With the Badgers trailing 10-0 in their second round game at Conseco Fieldhouse, he called for an early timeout and made a couple substitutions. As play resumed, Ryan stood in front of senior forward Keaton Nankivil and freshman Josh Gasser.
“I just can’t believe that you can’t compete better than that,” a noticeably frustrated Ryan said to his two underperforming starters.
Two hours later, Nankivil sat in front of his locker fielding questions from reporters. Once again, Wisconsin had made an early exit from the Big Ten tournament, suffering an ugly 36-33 loss to Penn State.
With a week to prepare for the NCAA tournament, Nankivil was faced with the question of what they needed to do to get ready, and whether there was enough time to do so.
“I think we have a lot of guys in here, we need to rededicate ourselves, especially for us seniors,” Nankivil said. “At this point, it’s one-and-done for your college career.
“There better be enough time, because we don’t have much time left.”
Between sitting on the bench early in the game and sitting at his locker following the loss, Nankivil walked off the court along with his teammates, dejected after seeing a solid defensive effort stymied by an awful shooting performance offensively.
When asked after the game how he felt, Nankivil thought of that walk.
“To be honest with you, I walked off the court about as frustrated as I’ve ever been today,” he said.
It was the first time the Badgers had lost consecutive games since a six-game losing streak in January 2009.
On the other side of the room was Gasser, a guard who despite starting for the Badgers, is relatively inexperienced, especially when it comes to postseason play.
For the freshman out of Port Washington, Wis., the question came up about what was going on with the team that could allow them to give up its highest point total in years one game and score its fewest in years the next.
Put simply, he just didn’t know.
According to his head coach, it didn’t have to do with focusing too much on one thing.
“The story of the guy, the coach who asked one of his players how his grades went, and the kid said, three Fs and a D, do you know the answer the coach came back with? He says, “I’ve got the answer for you. You spent way too much time on one class,” said Ryan. “Defensively we couldn’t have done things any worse than we did in our last game. So before you ask did we spend all our time on defense, no, but it might have looked like that.”
Another starter, Tim Jarmusz, remained confident in the Badgers’ ability to come back in a week and begin a strong postseason run.

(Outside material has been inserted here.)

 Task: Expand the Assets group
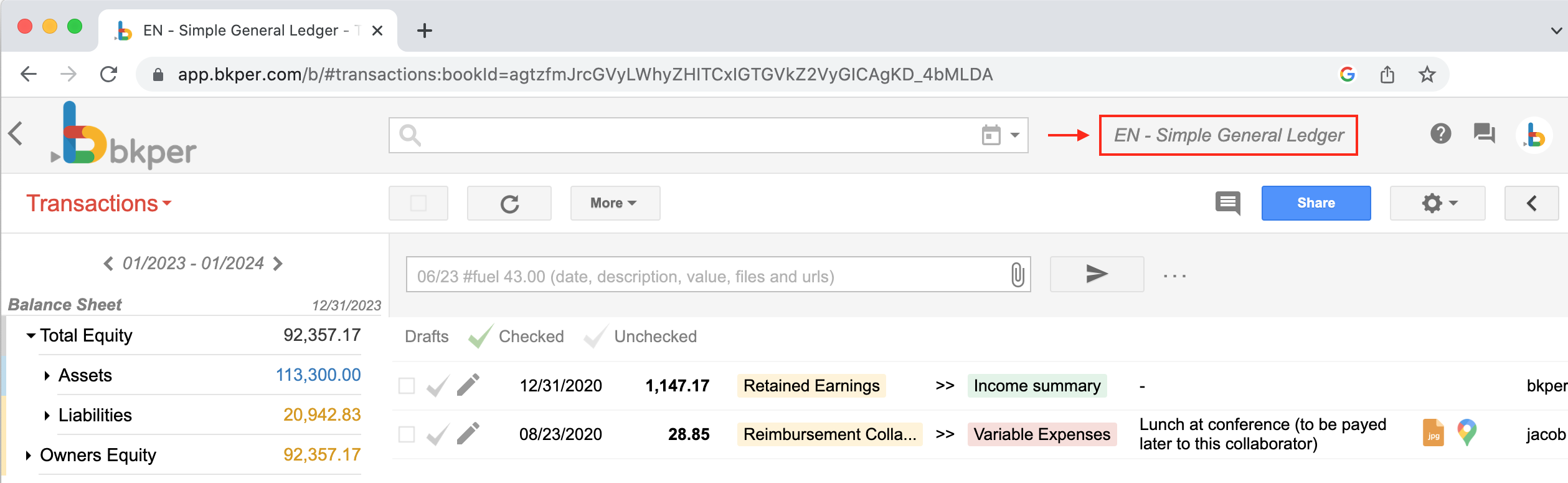[47, 376]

Despite looking a lot like recent Wisconsin teams that have struggled late in the regular season before making early exits from the postseason, Jarmusz insisted that it would not happen again.
“It’s a new year; it’s not going to be the same, it’s not last year,” he said. “We’re a good team, we can bounce back and we will. I know we will.
“This is a good team with a bunch of good guys. We’ll be out ready to play. This is the last go round for at least the six of us and we’re going to make the most of it.”